But the spectre of deeper, deflationary economic problems lies under the surface, and nothing I heard from all the analysts at GrainWorld dissuaded me from thinking that a “double dip” recession or worse is still a real possibility.
Hence, even more reason for farmers to protect profits.
As George W. Bush noted so memorably during the 2008 meltdown: “This sucker could go down.”
I heard an economist from a big bank cautiously call for “sustained though gradual growth.”
But he also suggested that geopolitical dangers to the U.S. economy and inflationary/deflationary dangers present in Asia could inflame and douse commodity prices.
I heard meat market analysts finding justification for higher retail meat prices, but also a significant danger of demand slumping on consumer rejection.
I heard a vegetable oil market specialist saying China could provoke a powerful rally in canola prices if its stocks are lower than it claims. But he also noted that present prices seem “rich” compared to the fundamentals and reflect dangers that may not come true.
Overall, the outlook for agricultural commodities is bullish, virtually every analyst at GrainWorld said.
But that was also the case back in 2007-08 and look at what happened then.
My “reliving the 1970s” theory relies not just upon my having grown up then, but also on market history, which has shown a remarkably similar pattern.
Crop prices that had been in a stable range for most of two decades exploded into a series of peaks with a much higher plateau.
Farmers remember the 1970s mostly as a time of high prices, but the volatility then was masked by the much greater proportion of prairie crops marketed through Canadian Wheat Board pools, which evened out prices and masked the wild price swings in many years.
Canola had just been invented in the early 1970s and few pulses were grown.
But board grains are now a minority of farmers’ marketable assets, and options exist within the board system to price outside the pools. This exposes farmers to the market volatility.
That’s either good or bad depending on how well a farmer markets his crops, or perhaps how much luck he has.
But farmers need to keep that heightened level of exposure in mind.

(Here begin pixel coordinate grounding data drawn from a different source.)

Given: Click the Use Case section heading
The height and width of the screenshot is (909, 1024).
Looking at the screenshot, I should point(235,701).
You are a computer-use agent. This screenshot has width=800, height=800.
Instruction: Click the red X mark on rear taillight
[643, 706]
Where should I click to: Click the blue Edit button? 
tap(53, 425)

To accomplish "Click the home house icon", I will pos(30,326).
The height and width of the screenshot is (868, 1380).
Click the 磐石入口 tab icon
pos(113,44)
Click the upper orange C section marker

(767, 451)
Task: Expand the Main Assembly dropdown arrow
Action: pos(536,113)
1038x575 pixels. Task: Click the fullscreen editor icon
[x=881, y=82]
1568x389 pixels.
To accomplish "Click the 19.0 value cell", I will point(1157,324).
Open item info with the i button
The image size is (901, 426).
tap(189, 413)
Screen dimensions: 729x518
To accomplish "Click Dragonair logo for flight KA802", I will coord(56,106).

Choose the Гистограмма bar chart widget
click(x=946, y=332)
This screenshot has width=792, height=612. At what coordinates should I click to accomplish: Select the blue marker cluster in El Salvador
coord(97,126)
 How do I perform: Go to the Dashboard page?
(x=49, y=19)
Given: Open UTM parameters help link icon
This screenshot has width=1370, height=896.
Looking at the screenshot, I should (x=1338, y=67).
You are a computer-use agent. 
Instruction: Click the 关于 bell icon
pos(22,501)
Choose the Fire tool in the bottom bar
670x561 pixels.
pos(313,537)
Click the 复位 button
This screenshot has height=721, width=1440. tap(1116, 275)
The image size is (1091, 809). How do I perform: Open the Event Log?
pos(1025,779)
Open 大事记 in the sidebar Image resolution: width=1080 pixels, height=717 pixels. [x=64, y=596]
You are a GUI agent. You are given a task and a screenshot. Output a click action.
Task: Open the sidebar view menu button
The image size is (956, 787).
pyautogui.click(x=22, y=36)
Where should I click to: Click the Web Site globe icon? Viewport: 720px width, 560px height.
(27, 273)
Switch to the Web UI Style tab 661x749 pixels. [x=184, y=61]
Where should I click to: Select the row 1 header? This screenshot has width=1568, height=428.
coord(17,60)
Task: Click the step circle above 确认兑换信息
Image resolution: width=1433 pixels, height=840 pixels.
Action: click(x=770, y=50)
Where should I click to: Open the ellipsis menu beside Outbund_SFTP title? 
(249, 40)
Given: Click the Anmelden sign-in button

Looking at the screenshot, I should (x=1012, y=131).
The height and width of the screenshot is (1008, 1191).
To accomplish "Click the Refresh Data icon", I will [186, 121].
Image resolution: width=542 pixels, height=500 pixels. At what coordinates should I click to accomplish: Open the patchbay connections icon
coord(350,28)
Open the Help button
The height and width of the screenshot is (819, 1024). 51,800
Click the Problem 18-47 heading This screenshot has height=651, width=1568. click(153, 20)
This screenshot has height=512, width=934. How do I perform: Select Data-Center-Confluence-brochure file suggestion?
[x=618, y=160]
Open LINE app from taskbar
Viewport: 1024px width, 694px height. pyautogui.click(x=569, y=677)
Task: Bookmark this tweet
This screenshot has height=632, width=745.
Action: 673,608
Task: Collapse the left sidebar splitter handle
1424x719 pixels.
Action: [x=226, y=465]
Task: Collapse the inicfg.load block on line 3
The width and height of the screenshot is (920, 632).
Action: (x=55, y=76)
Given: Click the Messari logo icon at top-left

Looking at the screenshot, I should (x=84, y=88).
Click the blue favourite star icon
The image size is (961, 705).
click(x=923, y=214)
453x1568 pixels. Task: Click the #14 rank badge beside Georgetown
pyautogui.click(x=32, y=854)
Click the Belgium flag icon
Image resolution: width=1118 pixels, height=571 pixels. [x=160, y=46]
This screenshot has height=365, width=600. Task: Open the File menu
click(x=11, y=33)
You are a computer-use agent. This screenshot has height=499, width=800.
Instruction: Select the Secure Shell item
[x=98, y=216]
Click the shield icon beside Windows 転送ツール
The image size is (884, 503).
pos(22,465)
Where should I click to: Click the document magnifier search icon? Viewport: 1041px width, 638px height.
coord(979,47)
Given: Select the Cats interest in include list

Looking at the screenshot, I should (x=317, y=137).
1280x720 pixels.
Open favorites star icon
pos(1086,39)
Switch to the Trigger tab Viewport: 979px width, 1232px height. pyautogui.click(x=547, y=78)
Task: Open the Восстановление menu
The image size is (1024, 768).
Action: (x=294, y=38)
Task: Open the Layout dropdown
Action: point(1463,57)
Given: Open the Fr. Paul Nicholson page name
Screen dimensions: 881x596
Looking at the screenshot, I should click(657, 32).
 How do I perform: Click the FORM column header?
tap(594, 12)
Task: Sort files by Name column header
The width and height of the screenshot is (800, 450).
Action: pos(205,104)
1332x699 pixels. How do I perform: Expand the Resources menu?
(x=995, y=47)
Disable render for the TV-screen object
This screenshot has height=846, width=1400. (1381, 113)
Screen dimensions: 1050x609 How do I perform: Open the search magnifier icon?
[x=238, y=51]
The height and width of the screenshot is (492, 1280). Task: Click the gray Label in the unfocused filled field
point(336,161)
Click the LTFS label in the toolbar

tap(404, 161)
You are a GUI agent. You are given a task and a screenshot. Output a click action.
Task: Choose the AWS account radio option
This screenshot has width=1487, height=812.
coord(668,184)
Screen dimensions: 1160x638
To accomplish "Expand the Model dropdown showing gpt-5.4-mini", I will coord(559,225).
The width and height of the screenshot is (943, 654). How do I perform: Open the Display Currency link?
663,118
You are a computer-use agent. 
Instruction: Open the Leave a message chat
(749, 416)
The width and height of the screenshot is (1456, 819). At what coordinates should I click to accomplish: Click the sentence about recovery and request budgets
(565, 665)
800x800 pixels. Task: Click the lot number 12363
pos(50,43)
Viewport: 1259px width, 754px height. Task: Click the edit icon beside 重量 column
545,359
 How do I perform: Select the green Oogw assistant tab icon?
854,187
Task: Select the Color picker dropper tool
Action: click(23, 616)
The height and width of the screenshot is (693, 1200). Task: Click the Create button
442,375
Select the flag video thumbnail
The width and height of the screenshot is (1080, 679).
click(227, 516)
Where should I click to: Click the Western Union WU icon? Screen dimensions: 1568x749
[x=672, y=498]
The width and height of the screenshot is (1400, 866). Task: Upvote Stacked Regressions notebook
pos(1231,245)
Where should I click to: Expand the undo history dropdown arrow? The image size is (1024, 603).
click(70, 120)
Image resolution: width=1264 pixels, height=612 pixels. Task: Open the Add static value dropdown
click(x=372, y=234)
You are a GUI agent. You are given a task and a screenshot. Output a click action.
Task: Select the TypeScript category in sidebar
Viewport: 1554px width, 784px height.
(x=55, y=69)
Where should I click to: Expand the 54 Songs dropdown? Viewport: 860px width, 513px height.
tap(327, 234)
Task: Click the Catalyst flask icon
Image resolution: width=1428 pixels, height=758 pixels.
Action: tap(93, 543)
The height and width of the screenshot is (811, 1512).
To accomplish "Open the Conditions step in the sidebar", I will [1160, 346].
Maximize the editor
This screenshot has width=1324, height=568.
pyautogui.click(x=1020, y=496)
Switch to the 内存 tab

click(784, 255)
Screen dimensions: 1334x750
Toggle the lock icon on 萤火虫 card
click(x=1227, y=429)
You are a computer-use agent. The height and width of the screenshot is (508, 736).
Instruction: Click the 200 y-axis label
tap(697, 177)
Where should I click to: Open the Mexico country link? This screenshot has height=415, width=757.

In recent weeks, canola November futures rose to more than $600 per tonne, slumped below $540, and climbed back to $580. Such volatility is typical in these types of periods.
It’s nice to view this period as one of continuing high crop and livestock prices, just like folk memory of the 1970s.
But it’s essential to remember that super-high prices don’t last long, and bull markets in commodities contain as many slumps as peaks.
That’s what really happened in the 1970s.